BEGIN

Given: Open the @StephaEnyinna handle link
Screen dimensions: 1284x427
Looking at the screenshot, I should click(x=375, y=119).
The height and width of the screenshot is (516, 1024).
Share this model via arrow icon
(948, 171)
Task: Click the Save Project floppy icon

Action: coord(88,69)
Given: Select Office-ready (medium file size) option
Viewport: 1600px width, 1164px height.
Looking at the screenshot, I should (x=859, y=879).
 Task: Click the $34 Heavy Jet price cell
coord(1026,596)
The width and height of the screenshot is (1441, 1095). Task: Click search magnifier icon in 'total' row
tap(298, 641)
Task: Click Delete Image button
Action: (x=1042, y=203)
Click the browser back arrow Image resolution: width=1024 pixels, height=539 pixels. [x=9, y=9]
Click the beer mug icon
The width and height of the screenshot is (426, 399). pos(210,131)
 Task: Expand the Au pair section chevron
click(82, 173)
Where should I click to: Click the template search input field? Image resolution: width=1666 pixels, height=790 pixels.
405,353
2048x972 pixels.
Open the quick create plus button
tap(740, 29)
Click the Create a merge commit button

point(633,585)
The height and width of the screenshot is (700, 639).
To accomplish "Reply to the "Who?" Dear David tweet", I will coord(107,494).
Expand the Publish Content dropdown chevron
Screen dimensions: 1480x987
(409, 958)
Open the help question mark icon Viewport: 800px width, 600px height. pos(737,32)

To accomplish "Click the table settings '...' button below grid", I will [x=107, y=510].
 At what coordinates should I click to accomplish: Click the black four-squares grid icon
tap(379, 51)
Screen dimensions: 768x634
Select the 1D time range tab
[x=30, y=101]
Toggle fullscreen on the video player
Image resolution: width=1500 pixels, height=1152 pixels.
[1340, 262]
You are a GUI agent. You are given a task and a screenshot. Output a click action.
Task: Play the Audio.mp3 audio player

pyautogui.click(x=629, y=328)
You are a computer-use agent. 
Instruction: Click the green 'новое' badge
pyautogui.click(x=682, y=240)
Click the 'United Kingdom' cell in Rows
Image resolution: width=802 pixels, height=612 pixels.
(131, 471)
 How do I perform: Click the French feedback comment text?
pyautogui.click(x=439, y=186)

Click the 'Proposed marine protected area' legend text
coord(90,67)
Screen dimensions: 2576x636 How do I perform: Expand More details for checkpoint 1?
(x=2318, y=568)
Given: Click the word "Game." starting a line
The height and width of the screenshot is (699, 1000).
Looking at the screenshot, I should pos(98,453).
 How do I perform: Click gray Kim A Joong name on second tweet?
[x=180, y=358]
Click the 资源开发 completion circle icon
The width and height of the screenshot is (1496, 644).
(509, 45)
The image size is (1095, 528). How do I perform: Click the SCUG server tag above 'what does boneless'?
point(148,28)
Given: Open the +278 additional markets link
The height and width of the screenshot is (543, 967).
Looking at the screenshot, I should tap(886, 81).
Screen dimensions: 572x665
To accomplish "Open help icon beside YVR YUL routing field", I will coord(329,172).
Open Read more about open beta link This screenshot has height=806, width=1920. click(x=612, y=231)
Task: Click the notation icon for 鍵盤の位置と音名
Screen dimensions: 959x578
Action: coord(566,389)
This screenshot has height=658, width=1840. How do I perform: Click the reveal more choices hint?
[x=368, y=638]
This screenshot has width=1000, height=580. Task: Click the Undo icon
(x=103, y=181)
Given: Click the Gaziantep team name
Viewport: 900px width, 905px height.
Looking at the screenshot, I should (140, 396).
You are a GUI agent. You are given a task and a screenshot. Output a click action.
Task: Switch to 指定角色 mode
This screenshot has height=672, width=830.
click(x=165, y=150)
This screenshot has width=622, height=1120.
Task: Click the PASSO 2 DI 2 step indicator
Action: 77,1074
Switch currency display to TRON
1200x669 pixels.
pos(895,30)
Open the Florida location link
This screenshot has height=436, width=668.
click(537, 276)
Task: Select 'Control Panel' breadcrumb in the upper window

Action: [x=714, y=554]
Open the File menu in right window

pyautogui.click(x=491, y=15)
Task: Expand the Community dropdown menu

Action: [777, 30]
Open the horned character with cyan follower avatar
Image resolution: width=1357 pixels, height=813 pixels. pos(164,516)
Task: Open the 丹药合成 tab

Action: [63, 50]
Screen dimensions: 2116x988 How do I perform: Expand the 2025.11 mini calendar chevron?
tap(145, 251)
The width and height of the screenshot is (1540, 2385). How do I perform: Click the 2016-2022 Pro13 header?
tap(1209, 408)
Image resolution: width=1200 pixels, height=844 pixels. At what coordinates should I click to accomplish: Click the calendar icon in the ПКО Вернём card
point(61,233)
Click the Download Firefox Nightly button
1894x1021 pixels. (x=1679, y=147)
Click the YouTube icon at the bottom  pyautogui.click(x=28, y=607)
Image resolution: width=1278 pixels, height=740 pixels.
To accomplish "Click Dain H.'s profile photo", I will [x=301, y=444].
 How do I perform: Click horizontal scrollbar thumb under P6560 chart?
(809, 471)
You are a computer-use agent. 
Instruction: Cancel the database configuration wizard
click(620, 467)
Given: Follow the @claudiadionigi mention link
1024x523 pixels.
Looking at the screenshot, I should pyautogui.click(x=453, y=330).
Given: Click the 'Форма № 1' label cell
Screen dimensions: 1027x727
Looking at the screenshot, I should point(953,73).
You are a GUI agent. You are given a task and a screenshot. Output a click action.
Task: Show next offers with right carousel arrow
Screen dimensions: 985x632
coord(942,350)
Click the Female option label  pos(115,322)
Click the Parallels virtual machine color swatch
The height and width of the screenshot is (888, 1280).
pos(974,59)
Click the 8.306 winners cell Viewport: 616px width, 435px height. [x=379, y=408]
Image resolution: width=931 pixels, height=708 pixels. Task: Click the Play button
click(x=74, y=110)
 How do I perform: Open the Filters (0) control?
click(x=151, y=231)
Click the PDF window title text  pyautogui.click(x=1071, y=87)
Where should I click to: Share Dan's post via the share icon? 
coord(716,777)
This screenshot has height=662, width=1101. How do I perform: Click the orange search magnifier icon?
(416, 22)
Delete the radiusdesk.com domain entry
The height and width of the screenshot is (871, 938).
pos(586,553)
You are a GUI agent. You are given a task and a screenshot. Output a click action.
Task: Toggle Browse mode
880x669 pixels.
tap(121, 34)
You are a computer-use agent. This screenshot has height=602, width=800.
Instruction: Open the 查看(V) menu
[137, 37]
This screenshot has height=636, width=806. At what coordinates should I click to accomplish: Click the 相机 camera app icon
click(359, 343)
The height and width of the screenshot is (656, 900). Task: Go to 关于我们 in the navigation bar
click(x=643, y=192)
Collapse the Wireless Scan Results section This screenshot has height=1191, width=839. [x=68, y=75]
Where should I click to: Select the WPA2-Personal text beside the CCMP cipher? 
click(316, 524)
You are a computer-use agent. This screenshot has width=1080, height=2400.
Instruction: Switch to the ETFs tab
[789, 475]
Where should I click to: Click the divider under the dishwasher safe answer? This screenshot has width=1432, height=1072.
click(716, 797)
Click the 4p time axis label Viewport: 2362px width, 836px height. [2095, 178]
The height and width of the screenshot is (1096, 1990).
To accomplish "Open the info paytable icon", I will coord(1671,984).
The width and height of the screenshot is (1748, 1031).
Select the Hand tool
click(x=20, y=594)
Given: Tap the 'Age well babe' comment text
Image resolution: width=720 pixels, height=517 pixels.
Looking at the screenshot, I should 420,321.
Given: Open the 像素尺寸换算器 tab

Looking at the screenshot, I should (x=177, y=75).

END

**EXERCISE DETAILS**
Would you please transcribe the records above in full and exactly?

**YOUR RESPONSE**
Given: Open the @StephaEnyinna handle link
Screen dimensions: 1284x427
Looking at the screenshot, I should click(x=375, y=119).
The height and width of the screenshot is (516, 1024).
Share this model via arrow icon
(948, 171)
Task: Click the Save Project floppy icon

Action: coord(88,69)
Given: Select Office-ready (medium file size) option
Viewport: 1600px width, 1164px height.
Looking at the screenshot, I should (x=859, y=879).
 Task: Click the $34 Heavy Jet price cell
coord(1026,596)
The width and height of the screenshot is (1441, 1095). Task: Click search magnifier icon in 'total' row
tap(298, 641)
Task: Click Delete Image button
Action: (x=1042, y=203)
Click the browser back arrow Image resolution: width=1024 pixels, height=539 pixels. [x=9, y=9]
Click the beer mug icon
The width and height of the screenshot is (426, 399). pos(210,131)
 Task: Expand the Au pair section chevron
click(82, 173)
Where should I click to: Click the template search input field? Image resolution: width=1666 pixels, height=790 pixels.
405,353
2048x972 pixels.
Open the quick create plus button
tap(740, 29)
Click the Create a merge commit button

point(633,585)
The height and width of the screenshot is (700, 639).
To accomplish "Reply to the "Who?" Dear David tweet", I will coord(107,494).
Expand the Publish Content dropdown chevron
Screen dimensions: 1480x987
(409, 958)
Open the help question mark icon Viewport: 800px width, 600px height. pos(737,32)

To accomplish "Click the table settings '...' button below grid", I will [x=107, y=510].
 At what coordinates should I click to accomplish: Click the black four-squares grid icon
tap(379, 51)
Screen dimensions: 768x634
Select the 1D time range tab
[x=30, y=101]
Toggle fullscreen on the video player
Image resolution: width=1500 pixels, height=1152 pixels.
[1340, 262]
You are a GUI agent. You are given a task and a screenshot. Output a click action.
Task: Play the Audio.mp3 audio player

pyautogui.click(x=629, y=328)
You are a computer-use agent. 
Instruction: Click the green 'новое' badge
pyautogui.click(x=682, y=240)
Click the 'United Kingdom' cell in Rows
Image resolution: width=802 pixels, height=612 pixels.
(131, 471)
 How do I perform: Click the French feedback comment text?
pyautogui.click(x=439, y=186)

Click the 'Proposed marine protected area' legend text
coord(90,67)
Screen dimensions: 2576x636 How do I perform: Expand More details for checkpoint 1?
(x=2318, y=568)
Given: Click the word "Game." starting a line
The height and width of the screenshot is (699, 1000).
Looking at the screenshot, I should pos(98,453).
 How do I perform: Click gray Kim A Joong name on second tweet?
[x=180, y=358]
Click the 资源开发 completion circle icon
The width and height of the screenshot is (1496, 644).
(509, 45)
The image size is (1095, 528). How do I perform: Click the SCUG server tag above 'what does boneless'?
point(148,28)
Given: Open the +278 additional markets link
The height and width of the screenshot is (543, 967).
Looking at the screenshot, I should tap(886, 81).
Screen dimensions: 572x665
To accomplish "Open help icon beside YVR YUL routing field", I will coord(329,172).
Open Read more about open beta link This screenshot has height=806, width=1920. click(x=612, y=231)
Task: Click the notation icon for 鍵盤の位置と音名
Screen dimensions: 959x578
Action: coord(566,389)
This screenshot has height=658, width=1840. How do I perform: Click the reveal more choices hint?
[x=368, y=638]
This screenshot has width=1000, height=580. Task: Click the Undo icon
(x=103, y=181)
Given: Click the Gaziantep team name
Viewport: 900px width, 905px height.
Looking at the screenshot, I should (140, 396).
You are a GUI agent. You are given a task and a screenshot. Output a click action.
Task: Switch to 指定角色 mode
This screenshot has height=672, width=830.
click(x=165, y=150)
This screenshot has width=622, height=1120.
Task: Click the PASSO 2 DI 2 step indicator
Action: 77,1074
Switch currency display to TRON
1200x669 pixels.
pos(895,30)
Open the Florida location link
This screenshot has height=436, width=668.
click(537, 276)
Task: Select 'Control Panel' breadcrumb in the upper window

Action: [x=714, y=554]
Open the File menu in right window

pyautogui.click(x=491, y=15)
Task: Expand the Community dropdown menu

Action: [777, 30]
Open the horned character with cyan follower avatar
Image resolution: width=1357 pixels, height=813 pixels. pos(164,516)
Task: Open the 丹药合成 tab

Action: [63, 50]
Screen dimensions: 2116x988 How do I perform: Expand the 2025.11 mini calendar chevron?
tap(145, 251)
The width and height of the screenshot is (1540, 2385). How do I perform: Click the 2016-2022 Pro13 header?
tap(1209, 408)
Image resolution: width=1200 pixels, height=844 pixels. At what coordinates should I click to accomplish: Click the calendar icon in the ПКО Вернём card
point(61,233)
Click the Download Firefox Nightly button
1894x1021 pixels. (x=1679, y=147)
Click the YouTube icon at the bottom  pyautogui.click(x=28, y=607)
Image resolution: width=1278 pixels, height=740 pixels.
To accomplish "Click Dain H.'s profile photo", I will [x=301, y=444].
 How do I perform: Click horizontal scrollbar thumb under P6560 chart?
(809, 471)
You are a computer-use agent. 
Instruction: Cancel the database configuration wizard
click(620, 467)
Given: Follow the @claudiadionigi mention link
1024x523 pixels.
Looking at the screenshot, I should pyautogui.click(x=453, y=330).
Given: Click the 'Форма № 1' label cell
Screen dimensions: 1027x727
Looking at the screenshot, I should point(953,73).
You are a GUI agent. You are given a task and a screenshot. Output a click action.
Task: Show next offers with right carousel arrow
Screen dimensions: 985x632
coord(942,350)
Click the Female option label  pos(115,322)
Click the Parallels virtual machine color swatch
The height and width of the screenshot is (888, 1280).
pos(974,59)
Click the 8.306 winners cell Viewport: 616px width, 435px height. [x=379, y=408]
Image resolution: width=931 pixels, height=708 pixels. Task: Click the Play button
click(x=74, y=110)
 How do I perform: Open the Filters (0) control?
click(x=151, y=231)
Click the PDF window title text  pyautogui.click(x=1071, y=87)
Where should I click to: Share Dan's post via the share icon? 
coord(716,777)
This screenshot has height=662, width=1101. How do I perform: Click the orange search magnifier icon?
(416, 22)
Delete the radiusdesk.com domain entry
The height and width of the screenshot is (871, 938).
pos(586,553)
You are a GUI agent. You are given a task and a screenshot. Output a click action.
Task: Toggle Browse mode
880x669 pixels.
tap(121, 34)
You are a computer-use agent. This screenshot has height=602, width=800.
Instruction: Open the 查看(V) menu
[137, 37]
This screenshot has height=636, width=806. At what coordinates should I click to accomplish: Click the 相机 camera app icon
click(359, 343)
The height and width of the screenshot is (656, 900). Task: Go to 关于我们 in the navigation bar
click(x=643, y=192)
Collapse the Wireless Scan Results section This screenshot has height=1191, width=839. [x=68, y=75]
Where should I click to: Select the WPA2-Personal text beside the CCMP cipher? 
click(316, 524)
You are a computer-use agent. This screenshot has width=1080, height=2400.
Instruction: Switch to the ETFs tab
[789, 475]
Where should I click to: Click the divider under the dishwasher safe answer? This screenshot has width=1432, height=1072.
click(716, 797)
Click the 4p time axis label Viewport: 2362px width, 836px height. [2095, 178]
The height and width of the screenshot is (1096, 1990).
To accomplish "Open the info paytable icon", I will coord(1671,984).
The width and height of the screenshot is (1748, 1031).
Select the Hand tool
click(x=20, y=594)
Given: Tap the 'Age well babe' comment text
Image resolution: width=720 pixels, height=517 pixels.
Looking at the screenshot, I should 420,321.
Given: Open the 像素尺寸换算器 tab

Looking at the screenshot, I should (x=177, y=75).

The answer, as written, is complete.